(DATA FOR REVIEW begins)

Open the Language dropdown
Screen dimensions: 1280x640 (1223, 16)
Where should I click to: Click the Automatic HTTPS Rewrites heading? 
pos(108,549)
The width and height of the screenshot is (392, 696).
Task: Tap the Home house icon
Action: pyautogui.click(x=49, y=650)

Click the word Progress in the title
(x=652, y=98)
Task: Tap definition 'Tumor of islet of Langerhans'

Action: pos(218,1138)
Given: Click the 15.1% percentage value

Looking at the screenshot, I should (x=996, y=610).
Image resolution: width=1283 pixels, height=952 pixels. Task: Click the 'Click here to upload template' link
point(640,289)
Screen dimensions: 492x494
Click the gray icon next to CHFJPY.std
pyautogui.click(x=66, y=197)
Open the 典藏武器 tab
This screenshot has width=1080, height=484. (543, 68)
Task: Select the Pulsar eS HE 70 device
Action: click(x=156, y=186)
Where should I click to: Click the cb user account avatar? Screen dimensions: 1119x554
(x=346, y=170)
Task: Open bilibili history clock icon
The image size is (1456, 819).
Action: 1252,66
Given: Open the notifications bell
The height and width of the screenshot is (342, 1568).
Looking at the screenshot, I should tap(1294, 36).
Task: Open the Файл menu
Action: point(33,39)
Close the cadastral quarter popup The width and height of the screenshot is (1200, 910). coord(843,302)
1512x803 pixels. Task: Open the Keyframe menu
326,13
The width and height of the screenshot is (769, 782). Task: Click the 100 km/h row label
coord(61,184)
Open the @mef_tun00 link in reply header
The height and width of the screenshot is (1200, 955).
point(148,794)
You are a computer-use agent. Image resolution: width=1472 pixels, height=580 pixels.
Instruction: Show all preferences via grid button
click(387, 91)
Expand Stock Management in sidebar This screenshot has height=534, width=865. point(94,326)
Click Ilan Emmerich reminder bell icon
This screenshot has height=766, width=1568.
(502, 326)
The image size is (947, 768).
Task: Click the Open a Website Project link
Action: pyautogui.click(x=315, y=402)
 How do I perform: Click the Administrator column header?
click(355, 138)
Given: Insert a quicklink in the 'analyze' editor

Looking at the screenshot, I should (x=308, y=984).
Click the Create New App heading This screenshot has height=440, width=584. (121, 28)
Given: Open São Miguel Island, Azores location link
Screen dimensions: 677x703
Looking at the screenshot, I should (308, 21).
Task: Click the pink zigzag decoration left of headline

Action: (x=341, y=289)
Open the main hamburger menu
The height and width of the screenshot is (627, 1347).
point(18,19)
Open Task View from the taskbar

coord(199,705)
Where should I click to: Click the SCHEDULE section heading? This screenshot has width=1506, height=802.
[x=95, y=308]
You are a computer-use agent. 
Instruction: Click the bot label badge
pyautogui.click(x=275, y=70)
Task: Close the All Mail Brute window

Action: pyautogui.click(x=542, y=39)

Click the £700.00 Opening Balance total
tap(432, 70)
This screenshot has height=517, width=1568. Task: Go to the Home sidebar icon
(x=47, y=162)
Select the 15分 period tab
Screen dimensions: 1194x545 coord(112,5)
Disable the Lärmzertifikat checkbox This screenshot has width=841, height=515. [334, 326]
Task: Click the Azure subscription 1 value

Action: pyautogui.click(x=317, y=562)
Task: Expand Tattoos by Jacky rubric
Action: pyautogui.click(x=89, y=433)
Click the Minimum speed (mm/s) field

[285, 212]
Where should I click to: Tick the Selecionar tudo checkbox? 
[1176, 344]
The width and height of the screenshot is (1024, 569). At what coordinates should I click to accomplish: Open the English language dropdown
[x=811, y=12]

(DATA FOR REVIEW ends)

EXERCISE OBJECTIVE:
What is the number of lines above that hold the string "computer"? Answer with that number alone.

SOLUTION BELOW:
2